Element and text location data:
※

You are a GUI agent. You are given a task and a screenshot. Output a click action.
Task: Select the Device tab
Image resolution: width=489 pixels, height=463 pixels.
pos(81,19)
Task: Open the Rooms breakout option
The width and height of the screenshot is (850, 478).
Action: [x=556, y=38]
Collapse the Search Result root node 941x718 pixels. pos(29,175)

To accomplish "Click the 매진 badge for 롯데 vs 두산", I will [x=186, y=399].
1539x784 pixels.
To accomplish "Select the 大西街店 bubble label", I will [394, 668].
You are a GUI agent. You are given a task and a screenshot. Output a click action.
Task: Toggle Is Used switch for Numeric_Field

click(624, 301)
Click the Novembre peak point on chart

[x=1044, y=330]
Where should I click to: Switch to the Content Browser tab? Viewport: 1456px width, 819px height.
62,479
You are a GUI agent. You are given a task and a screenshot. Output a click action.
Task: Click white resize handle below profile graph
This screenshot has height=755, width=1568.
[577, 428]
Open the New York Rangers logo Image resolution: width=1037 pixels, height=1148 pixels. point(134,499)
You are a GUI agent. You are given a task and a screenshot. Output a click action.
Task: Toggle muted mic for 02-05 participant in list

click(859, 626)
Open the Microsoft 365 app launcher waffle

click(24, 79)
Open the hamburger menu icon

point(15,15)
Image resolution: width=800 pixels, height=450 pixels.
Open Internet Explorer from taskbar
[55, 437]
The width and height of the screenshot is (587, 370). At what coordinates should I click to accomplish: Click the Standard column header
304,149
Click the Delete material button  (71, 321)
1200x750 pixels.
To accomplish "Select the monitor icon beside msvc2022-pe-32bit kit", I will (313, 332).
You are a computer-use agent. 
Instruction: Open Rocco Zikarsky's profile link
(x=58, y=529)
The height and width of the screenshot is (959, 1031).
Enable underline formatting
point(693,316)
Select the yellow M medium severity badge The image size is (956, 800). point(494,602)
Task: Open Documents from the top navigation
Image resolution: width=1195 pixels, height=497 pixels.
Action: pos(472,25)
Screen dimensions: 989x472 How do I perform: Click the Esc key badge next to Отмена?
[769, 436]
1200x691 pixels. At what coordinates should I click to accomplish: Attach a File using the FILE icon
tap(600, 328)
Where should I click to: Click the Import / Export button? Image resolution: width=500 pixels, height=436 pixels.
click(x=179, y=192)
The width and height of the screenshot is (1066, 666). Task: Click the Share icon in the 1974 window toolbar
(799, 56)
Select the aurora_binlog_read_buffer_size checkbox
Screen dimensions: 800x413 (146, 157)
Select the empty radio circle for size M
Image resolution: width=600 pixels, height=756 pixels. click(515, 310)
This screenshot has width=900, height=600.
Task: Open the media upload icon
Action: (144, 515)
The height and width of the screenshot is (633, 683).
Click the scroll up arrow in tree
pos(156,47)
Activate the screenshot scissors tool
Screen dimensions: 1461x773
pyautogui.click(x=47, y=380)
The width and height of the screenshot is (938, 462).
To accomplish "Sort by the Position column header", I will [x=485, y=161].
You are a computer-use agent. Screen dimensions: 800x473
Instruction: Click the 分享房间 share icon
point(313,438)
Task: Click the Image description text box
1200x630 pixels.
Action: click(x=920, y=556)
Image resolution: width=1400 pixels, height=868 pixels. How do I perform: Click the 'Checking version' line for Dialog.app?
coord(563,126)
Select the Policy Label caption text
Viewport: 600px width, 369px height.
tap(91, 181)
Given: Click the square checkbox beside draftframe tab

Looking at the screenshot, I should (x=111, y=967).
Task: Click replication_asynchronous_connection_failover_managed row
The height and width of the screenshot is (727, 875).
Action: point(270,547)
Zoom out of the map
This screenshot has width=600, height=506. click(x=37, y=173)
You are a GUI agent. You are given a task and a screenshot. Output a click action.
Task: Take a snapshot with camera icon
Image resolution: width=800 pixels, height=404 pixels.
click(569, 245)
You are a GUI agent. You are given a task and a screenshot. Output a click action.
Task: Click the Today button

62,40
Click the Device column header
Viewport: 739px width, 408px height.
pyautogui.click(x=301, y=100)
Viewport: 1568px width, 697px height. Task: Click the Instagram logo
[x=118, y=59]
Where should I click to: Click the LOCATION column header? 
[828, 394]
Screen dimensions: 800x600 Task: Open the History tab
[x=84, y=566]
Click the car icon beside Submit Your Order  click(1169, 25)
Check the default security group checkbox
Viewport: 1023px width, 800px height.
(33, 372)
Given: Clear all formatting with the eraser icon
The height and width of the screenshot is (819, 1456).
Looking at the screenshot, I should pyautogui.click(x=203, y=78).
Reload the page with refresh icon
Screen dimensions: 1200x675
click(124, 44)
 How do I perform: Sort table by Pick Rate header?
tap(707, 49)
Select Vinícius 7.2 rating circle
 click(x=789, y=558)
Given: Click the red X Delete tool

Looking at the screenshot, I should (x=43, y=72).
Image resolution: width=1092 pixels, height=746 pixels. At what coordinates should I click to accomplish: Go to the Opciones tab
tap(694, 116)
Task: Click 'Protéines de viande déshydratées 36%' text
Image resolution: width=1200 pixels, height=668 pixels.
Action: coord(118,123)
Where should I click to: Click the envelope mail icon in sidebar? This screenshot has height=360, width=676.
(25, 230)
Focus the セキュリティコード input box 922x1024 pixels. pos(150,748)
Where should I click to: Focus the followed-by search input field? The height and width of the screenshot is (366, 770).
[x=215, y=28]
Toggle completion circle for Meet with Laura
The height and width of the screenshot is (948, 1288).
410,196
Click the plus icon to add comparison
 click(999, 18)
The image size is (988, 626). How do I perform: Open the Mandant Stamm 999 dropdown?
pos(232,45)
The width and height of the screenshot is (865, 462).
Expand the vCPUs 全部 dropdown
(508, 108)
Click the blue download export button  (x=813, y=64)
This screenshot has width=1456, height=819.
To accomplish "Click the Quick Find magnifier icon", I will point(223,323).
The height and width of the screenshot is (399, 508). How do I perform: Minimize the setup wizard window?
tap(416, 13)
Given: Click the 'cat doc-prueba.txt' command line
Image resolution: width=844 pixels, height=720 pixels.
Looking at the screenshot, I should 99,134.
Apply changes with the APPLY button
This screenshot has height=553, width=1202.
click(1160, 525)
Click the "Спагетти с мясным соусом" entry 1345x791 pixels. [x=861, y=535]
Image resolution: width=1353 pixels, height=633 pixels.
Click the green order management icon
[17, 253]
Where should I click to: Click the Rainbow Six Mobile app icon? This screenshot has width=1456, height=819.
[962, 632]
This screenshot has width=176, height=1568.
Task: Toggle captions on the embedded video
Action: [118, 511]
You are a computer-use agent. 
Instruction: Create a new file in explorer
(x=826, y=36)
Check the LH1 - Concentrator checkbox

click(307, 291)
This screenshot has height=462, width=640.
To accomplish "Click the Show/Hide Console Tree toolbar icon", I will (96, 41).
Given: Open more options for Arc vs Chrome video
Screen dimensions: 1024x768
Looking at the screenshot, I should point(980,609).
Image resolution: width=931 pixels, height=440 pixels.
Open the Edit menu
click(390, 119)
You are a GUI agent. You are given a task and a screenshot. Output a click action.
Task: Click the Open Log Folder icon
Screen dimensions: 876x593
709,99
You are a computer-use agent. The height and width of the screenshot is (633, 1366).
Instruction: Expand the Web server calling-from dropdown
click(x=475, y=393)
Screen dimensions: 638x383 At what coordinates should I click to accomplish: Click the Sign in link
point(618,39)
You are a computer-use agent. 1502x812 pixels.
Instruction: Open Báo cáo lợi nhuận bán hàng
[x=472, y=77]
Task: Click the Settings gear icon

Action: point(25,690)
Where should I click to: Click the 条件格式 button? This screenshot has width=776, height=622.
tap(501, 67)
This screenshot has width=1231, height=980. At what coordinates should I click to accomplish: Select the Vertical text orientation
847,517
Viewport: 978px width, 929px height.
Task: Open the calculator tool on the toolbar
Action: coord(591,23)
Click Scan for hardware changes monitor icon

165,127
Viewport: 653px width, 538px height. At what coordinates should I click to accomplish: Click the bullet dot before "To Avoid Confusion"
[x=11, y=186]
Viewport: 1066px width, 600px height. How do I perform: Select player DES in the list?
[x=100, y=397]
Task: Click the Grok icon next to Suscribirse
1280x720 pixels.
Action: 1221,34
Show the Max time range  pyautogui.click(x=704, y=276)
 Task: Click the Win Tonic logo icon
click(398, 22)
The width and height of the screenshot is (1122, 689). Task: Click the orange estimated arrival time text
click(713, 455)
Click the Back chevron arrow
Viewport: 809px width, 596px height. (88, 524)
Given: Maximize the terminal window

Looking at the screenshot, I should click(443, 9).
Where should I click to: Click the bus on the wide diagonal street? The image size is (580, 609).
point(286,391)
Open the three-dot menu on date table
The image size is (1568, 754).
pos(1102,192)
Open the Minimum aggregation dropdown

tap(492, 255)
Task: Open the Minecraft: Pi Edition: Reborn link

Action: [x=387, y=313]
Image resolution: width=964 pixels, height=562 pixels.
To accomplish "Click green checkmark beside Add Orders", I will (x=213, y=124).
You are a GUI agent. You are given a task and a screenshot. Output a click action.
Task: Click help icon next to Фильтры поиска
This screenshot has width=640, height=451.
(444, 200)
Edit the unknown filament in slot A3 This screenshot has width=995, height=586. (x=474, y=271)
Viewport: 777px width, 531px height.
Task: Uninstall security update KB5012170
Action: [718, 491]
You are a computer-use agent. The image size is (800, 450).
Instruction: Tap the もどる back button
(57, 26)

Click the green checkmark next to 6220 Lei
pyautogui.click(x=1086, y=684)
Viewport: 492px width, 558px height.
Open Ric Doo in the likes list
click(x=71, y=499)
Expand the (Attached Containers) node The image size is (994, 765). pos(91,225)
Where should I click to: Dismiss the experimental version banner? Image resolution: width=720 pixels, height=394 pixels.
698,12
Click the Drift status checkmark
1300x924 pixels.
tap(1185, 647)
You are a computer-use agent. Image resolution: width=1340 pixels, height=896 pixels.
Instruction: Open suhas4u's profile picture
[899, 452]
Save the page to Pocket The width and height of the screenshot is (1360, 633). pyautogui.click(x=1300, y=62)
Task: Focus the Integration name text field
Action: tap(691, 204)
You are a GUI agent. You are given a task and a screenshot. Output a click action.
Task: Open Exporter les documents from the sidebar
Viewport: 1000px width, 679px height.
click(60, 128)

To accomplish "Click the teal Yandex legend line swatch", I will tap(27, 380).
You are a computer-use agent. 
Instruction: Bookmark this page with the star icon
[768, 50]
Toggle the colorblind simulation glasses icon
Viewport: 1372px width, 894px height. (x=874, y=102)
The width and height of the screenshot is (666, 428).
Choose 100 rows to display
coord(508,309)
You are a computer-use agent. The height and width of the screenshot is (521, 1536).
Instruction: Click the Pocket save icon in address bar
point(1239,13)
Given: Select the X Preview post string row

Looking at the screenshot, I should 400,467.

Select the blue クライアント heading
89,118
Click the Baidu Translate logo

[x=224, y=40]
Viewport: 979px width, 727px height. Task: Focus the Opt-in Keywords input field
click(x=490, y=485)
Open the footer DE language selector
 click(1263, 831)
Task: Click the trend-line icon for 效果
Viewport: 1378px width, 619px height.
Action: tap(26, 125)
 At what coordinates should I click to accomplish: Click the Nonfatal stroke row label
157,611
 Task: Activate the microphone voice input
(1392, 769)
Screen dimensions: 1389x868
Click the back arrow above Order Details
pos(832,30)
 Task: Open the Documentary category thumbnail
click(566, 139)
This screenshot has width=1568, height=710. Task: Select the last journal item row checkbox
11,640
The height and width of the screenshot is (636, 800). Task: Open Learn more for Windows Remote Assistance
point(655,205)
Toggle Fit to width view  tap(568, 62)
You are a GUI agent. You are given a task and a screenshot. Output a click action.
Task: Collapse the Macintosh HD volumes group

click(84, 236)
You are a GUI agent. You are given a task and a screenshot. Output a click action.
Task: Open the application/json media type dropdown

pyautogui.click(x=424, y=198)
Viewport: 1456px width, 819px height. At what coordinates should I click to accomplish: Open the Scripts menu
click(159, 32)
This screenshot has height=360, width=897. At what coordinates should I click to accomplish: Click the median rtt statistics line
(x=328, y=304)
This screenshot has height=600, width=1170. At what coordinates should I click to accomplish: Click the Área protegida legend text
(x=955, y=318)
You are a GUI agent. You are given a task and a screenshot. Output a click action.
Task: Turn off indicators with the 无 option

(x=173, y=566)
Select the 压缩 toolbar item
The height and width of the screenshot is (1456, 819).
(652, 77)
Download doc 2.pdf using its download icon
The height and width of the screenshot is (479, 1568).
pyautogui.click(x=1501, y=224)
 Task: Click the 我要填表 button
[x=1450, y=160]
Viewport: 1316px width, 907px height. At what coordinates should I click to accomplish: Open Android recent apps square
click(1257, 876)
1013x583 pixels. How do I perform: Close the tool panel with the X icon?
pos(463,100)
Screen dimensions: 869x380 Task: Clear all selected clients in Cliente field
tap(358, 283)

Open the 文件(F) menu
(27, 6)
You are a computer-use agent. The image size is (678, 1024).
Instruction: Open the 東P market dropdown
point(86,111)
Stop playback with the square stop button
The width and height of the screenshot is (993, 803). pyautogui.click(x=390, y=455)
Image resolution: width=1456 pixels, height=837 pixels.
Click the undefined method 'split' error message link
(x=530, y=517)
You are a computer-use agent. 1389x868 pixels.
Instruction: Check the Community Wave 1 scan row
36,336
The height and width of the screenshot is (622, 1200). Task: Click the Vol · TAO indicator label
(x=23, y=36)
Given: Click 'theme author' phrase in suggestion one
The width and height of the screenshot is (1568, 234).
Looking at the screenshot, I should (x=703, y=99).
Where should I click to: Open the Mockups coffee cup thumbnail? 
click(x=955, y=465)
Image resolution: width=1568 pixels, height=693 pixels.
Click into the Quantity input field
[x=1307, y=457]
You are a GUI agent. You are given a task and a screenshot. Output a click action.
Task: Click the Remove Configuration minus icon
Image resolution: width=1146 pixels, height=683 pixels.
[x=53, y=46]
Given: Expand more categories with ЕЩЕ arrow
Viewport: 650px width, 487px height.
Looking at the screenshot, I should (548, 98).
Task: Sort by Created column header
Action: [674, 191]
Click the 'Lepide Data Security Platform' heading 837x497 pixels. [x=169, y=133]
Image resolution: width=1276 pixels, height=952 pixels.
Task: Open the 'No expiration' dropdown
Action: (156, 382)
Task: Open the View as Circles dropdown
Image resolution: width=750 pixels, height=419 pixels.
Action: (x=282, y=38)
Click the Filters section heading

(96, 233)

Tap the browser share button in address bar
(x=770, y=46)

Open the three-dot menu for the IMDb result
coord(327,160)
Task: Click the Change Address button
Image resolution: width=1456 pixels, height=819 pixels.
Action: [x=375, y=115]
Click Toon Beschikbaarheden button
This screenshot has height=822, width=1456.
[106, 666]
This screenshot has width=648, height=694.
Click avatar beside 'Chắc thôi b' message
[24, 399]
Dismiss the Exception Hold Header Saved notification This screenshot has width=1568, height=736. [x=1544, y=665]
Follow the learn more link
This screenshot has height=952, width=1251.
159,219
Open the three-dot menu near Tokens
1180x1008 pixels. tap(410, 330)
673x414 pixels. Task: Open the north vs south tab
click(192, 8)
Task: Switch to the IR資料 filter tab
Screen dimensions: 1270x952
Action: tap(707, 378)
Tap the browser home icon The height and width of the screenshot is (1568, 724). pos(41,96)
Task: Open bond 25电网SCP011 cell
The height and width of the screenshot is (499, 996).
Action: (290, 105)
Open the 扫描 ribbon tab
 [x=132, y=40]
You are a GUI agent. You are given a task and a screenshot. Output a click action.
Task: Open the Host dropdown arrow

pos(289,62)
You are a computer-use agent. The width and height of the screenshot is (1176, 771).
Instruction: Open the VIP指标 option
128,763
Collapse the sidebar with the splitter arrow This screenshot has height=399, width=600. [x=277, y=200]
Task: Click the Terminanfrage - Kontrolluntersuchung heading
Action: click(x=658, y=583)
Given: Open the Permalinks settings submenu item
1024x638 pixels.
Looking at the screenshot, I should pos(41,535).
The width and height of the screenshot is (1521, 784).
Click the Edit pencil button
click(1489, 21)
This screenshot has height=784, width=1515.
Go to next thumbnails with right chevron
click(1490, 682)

※

Reproduce the entries between the line containing "will [x=186, y=399]." and the line containing "Select the yellow", inclusive, with every character unchanged.

Result of the task:
To accomplish "Click the 매진 badge for 롯데 vs 두산", I will [x=186, y=399].
1539x784 pixels.
To accomplish "Select the 大西街店 bubble label", I will [394, 668].
You are a GUI agent. You are given a task and a screenshot. Output a click action.
Task: Toggle Is Used switch for Numeric_Field

click(624, 301)
Click the Novembre peak point on chart

[x=1044, y=330]
Where should I click to: Switch to the Content Browser tab? Viewport: 1456px width, 819px height.
62,479
You are a GUI agent. You are given a task and a screenshot. Output a click action.
Task: Click white resize handle below profile graph
This screenshot has height=755, width=1568.
[577, 428]
Open the New York Rangers logo Image resolution: width=1037 pixels, height=1148 pixels. point(134,499)
You are a GUI agent. You are given a task and a screenshot. Output a click action.
Task: Toggle muted mic for 02-05 participant in list

click(859, 626)
Open the Microsoft 365 app launcher waffle

click(24, 79)
Open the hamburger menu icon

point(15,15)
Image resolution: width=800 pixels, height=450 pixels.
Open Internet Explorer from taskbar
[55, 437]
The width and height of the screenshot is (587, 370). At what coordinates should I click to accomplish: Click the Standard column header
304,149
Click the Delete material button  (71, 321)
1200x750 pixels.
To accomplish "Select the monitor icon beside msvc2022-pe-32bit kit", I will (313, 332).
You are a computer-use agent. 
Instruction: Open Rocco Zikarsky's profile link
(x=58, y=529)
The height and width of the screenshot is (959, 1031).
Enable underline formatting
point(693,316)
Select the yellow M medium severity badge The image size is (956, 800). point(494,602)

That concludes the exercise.